CONSIGNE. Relevez dans l'article ci-dessous, consacré à la menace du plomb à Faches-Thumesnil, l'ensemble des noms propres distincts qu'il contient, en citant chacun une seule fois.

ARTICLE.
......

À Faches-Thumesnil, une association face à la menace du plomb

par Virginie Menvielle
Publié le 3 avril 2023 à 10:29

606 foyers à Faches-Thumesnil et Lille-Sud sont concernés par la mise en place d’une servitude d’utilité publique autour de l’usine Exide, suite à des risques de pollution des sols au plomb. Loin de les rassurer, l’enquête publique puis la mise en place de l’arrêté ont déclenché un vent de révolte chez les habitants, inquiets pour leur santé.

......

EXTRAIT DES DONNÉES.
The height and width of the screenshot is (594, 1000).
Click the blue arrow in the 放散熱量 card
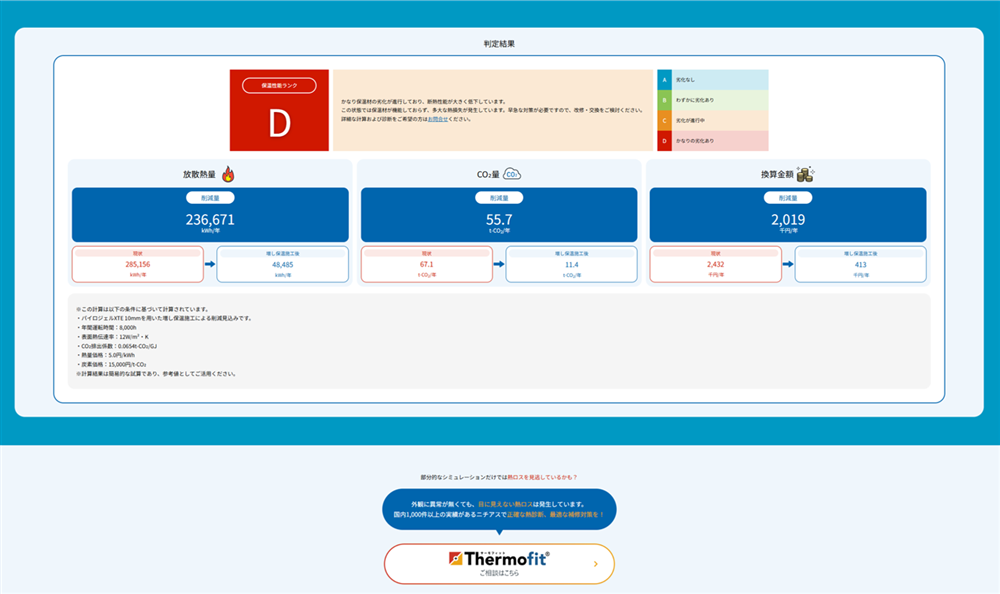pos(210,265)
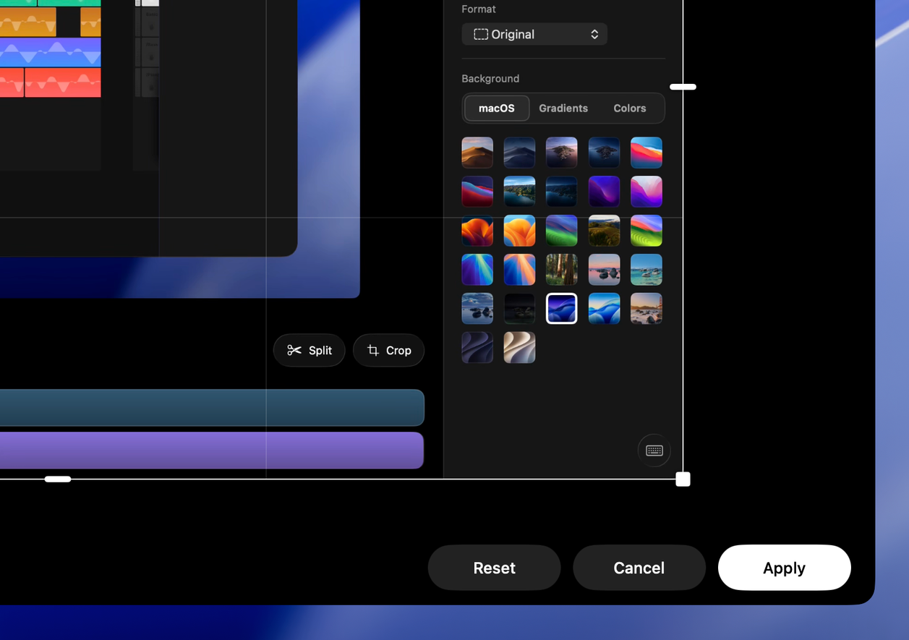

......

CORRIGÉ. Faches-Thumesnil, Virginie Menvielle, Lille-Sud, Exide